ARTIGO:
>>>>
Entre 2010 e o primeiro semestre de 2018, a Polícia Judiciária (PJ) de Lisboa apreendeu 784 pinturas falsas. Os dois casos mais graves ocorreram de 2007 a 2014, e lesaram nove compradores, que perderam, pelo menos, um milhão e 700 mil euros. E ambas as fraudes não tiveram sequer acusações do Ministério Público. Isto porque os dois vendedores envolvidos nessas burlas morreram quando os processos-crime contra eles estavam a iniciar-se. Conforme determina a lei, o procedimento criminal extingue–se com o falecimento do suspeito ou arguido. Por isso, também é abandonada a perseguição do rasto do dinheiro ilicitamente obtido.
A condenação mais severa conhecida em Portugal foi a de uma mulher, que vendeu quatro pinturas fraudulentas – três “assinadas” por René Bértholo e uma por Marcelino Vespeira. Os juízes aplicaram-lhe, por burla qualificada, quatro anos de prisão, mas suspenderam-lhe a pena. à data, a arguida ainda devia 25 mil euros de um ressarcimento que prometera a um dos compradores enganados…
Leonor Sá, curadora do Museu da Polícia Judiciária (onde se encontram acondicionadas as “obras” de arte falsas apreendidas pela PJ), num texto que escreveu para uma exposição que acolheu alguns daqueles objetos, diz que os falsos são com frequência “adquiridos e exibidos como marca ilusória de um determinado status social”. Depois surge a tendência de usar obras de arte para “minorar perdas económicas irremediáveis”, associada a “um mercado ávido destes produtos e (…) desconhecedor de matérias estéticas e artísticas, que nem sempre recorre a especialistas antes de fazer as suas aquisições – e que é (…) um solo mais do que fértil para a performance dos nossos falsos”. A análise não podia bater mais certo com as histórias insólitas que se relatam nestas páginas.
Com um burlão assim…
Um galerista espanhol, com artifícios sofisticados, conseguiu que um português lhe pagasse mais de €1,2 milhões por sete “valiosas” pinturas – que, afinal, valiam zero
A devastadora crise das dívidas soberanas estava previsivelmente iminente. Para se abrigar da tempestade que aí vinha, um investidor português decidiu enveredar pela compra de um bom acervo de pinturas, que manteria enquanto pudesse, de maneira a valorizá-las e a vendê-las, já em dias de alguma bonança, com uma mais-valia compensadora. Talvez pelo dobro da quantia que pensava gastar.
<<<<
DADOS RECOLHIDOS:
>>>>
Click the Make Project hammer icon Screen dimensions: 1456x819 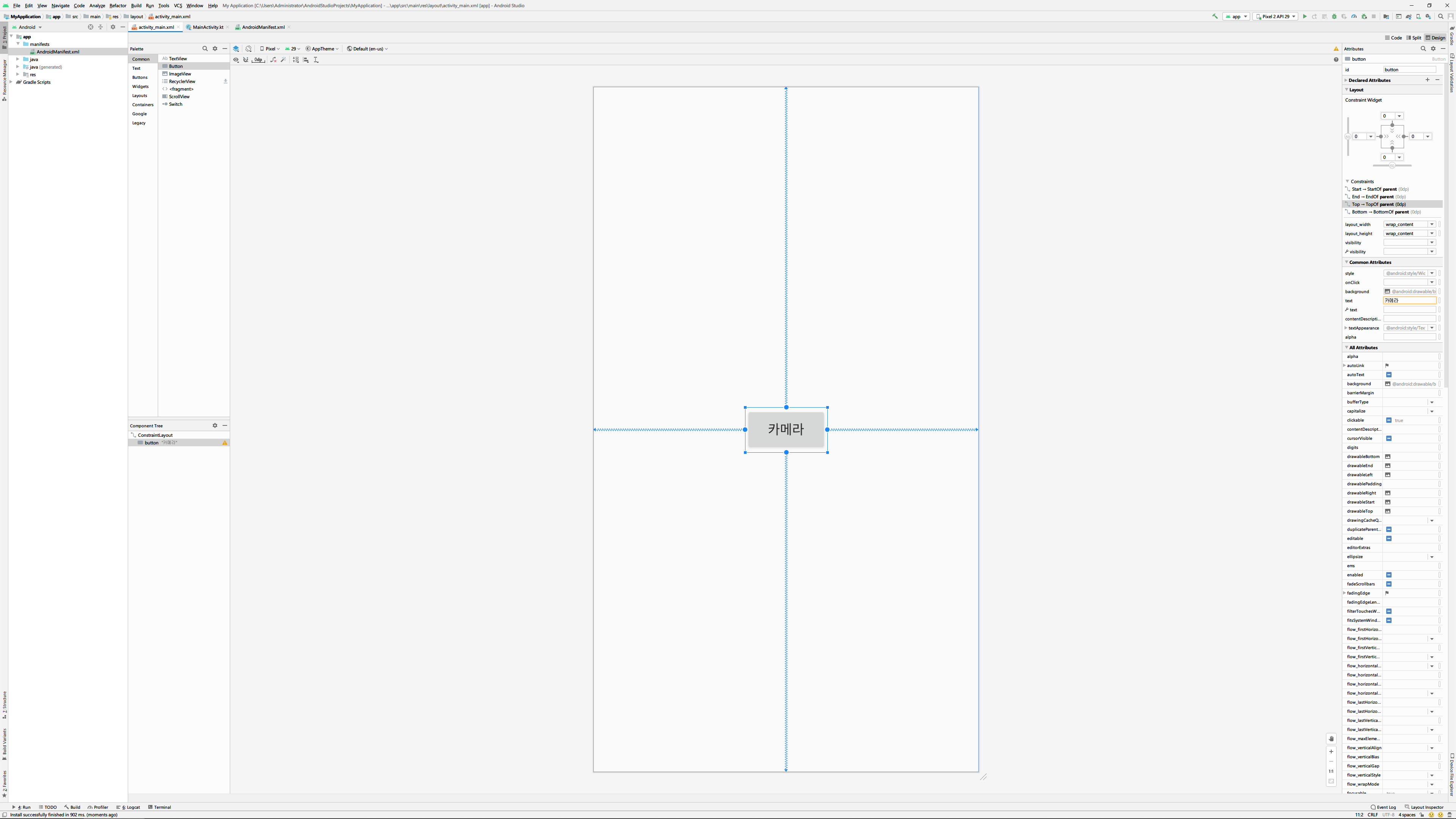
<<<<
EXERCÍCIOS PROPOSTOS:
1 > Responda com base no artigo:
(a) Quantas pinturas falsas a Polícia Judiciária de Lisboa apreendeu entre 2010 e o primeiro semestre de 2018?
(b) Que pena os juízes aplicaram à mulher que vendeu quatro pinturas fraudulentas?
(c) Que cargo ocupa Leonor Sá?
2 > Altere o trecho do artigo que começa com "Entre 2010 e" e segue até "dinheiro ilicitamente obtido.", trocando "compradores" por "clientes", e escreva-o novamente.

SOLUÇÕES DOS EXERCÍCIOS:
1 >
(a) 784 pinturas falsas.
(b) Quatro anos de prisão por burla qualificada, com a pena suspensa.
(c) É curadora do Museu da Polícia Judiciária.

2 >
Entre 2010 e o primeiro semestre de 2018, a Polícia Judiciária (PJ) de Lisboa apreendeu 784 pinturas falsas. Os dois casos mais graves ocorreram de 2007 a 2014, e lesaram nove clientes, que perderam, pelo menos, um milhão e 700 mil euros. E ambas as fraudes não tiveram sequer acusações do Ministério Público. Isto porque os dois vendedores envolvidos nessas burlas morreram quando os processos-crime contra eles estavam a iniciar-se. Conforme determina a lei, o procedimento criminal extingue–se com o falecimento do suspeito ou arguido. Por isso, também é abandonada a perseguição do rasto do dinheiro ilicitamente obtido.